David Jenson, spokesman, Ministry of Health and Long-Term Care, Ontario
Clearly enough 58-year-old Terri Holloway did not read the fine print. That the woman is physically impaired and requires assistance to enable her to lead a quality lifestyle as much as is possible for someone suffering from fibromyalgia, lupus, chronic fatigue and severe back problems requiring surgeries which made walking difficulty. Falling under the malign physical health effects from bronchitis and asthma, and now anticipating additional tests to confirm she may have lung cancer, is beyond dispute.
For that reason alone, Ontario's Ministry of Health and Long-Term Care represents one of the major public health welfare services that has been involved in looking to the woman's needs. They have become more wary of late in generously providing wheelchairs that suddenly disappear. Having discovered that some clients use them as they would cars, running the machines into the ground prematurely. Just an example of misuse, the kind of easy disposability attitude of those who haven't paid out of their own pockets for what they need.

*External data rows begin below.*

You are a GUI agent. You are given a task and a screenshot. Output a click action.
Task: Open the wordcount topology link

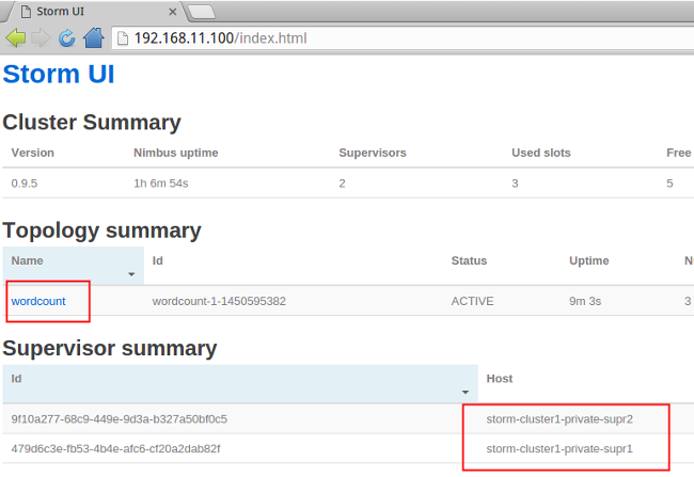(39, 301)
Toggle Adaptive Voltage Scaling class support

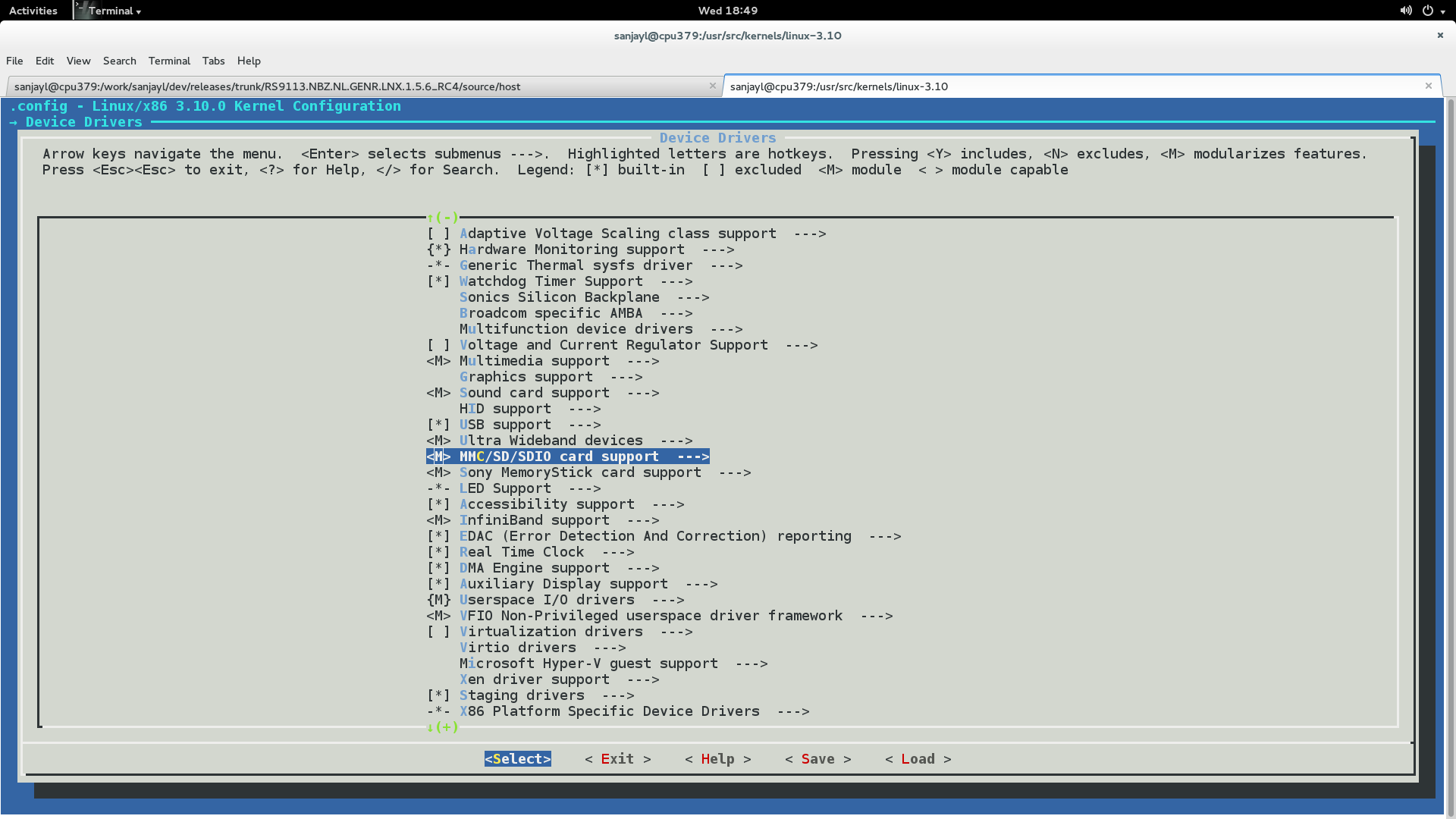point(437,233)
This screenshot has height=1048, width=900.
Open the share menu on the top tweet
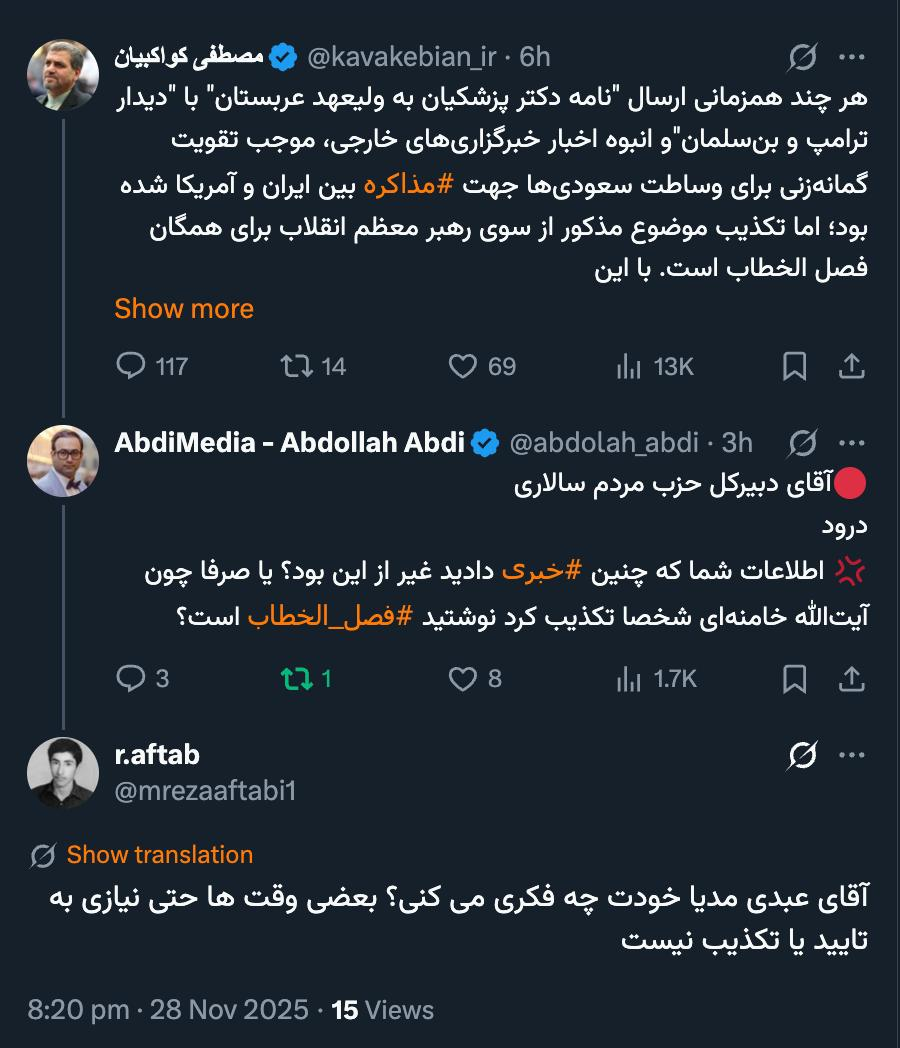pyautogui.click(x=853, y=367)
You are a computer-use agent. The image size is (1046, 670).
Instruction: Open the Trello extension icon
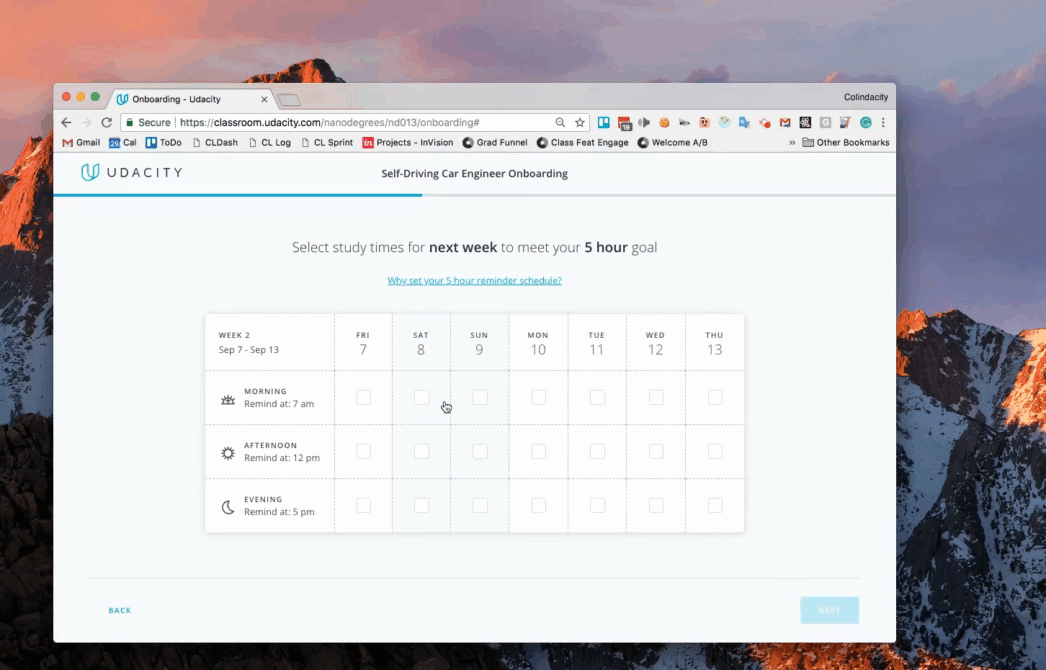click(x=604, y=121)
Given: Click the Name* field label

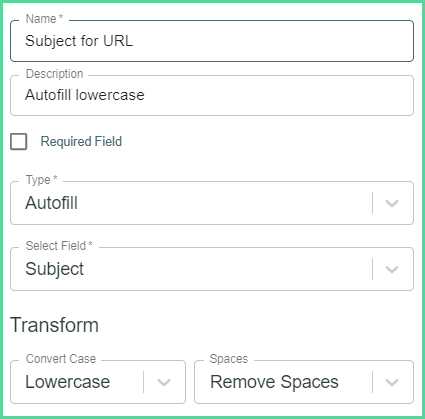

Evidently a year earlier Ms. Holloway's husband died of a heart attack at age 54. He had his own acute health problems, HIV one of them. Back in 2010 they were hoping to be assigned a wheelchair-accessible apartment through social housing. "All I want is a place with an elevator, a balcony and a laundry room", her husband was quoted as saying at the time for a newspaper interview. Her husband had experienced three heart attacks, and avoided climbing stairs. For fear of precipitating an angina attack.
They were both long-term clients of the social welfare units set up by the Government of Ontario funded by taxpayers. Canadians have never objected to the need to support those in distress and in need of welfare assistance. Ms. Holloway's complaint is that her two-week-old tax-paid $10,000 wheelchair was stolen on August 9. Thus hugely compromising her mobility and by extension her obvious quality of life.
She had left the new wheelchair on the sidewalk outside a shop she had entered close to the LCBO outlet on Montreal Road in east-end Vanier. No more, she claims, than ten minutes after she had entered DTM Electronics she exited to discover her new wheelchair was nowhere to be seen. She would know it of a certainty by the legend she placed on back of the chair: "Witch Crossing. Trespassers will be Toad."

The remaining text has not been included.